**DESCRIPTION OF THE TASK**: Using the material below, return exactly the lines between the one holding "Given: Choose the Günlük timeframe" and the one holding "Click the placeholder", inclusive, and no others.

─── EXTRACTED DATA ───

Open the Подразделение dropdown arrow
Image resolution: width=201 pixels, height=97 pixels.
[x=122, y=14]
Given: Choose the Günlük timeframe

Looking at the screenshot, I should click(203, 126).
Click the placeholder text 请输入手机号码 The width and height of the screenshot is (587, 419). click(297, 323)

───
─── EXTRACTED DATA ───

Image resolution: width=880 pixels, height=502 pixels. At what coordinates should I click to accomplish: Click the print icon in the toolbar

───

**RESPONSE FOR THIS EXERCISE**:
Given: Choose the Günlük timeframe

Looking at the screenshot, I should click(203, 126).
Click the placeholder text 请输入手机号码 The width and height of the screenshot is (587, 419). click(297, 323)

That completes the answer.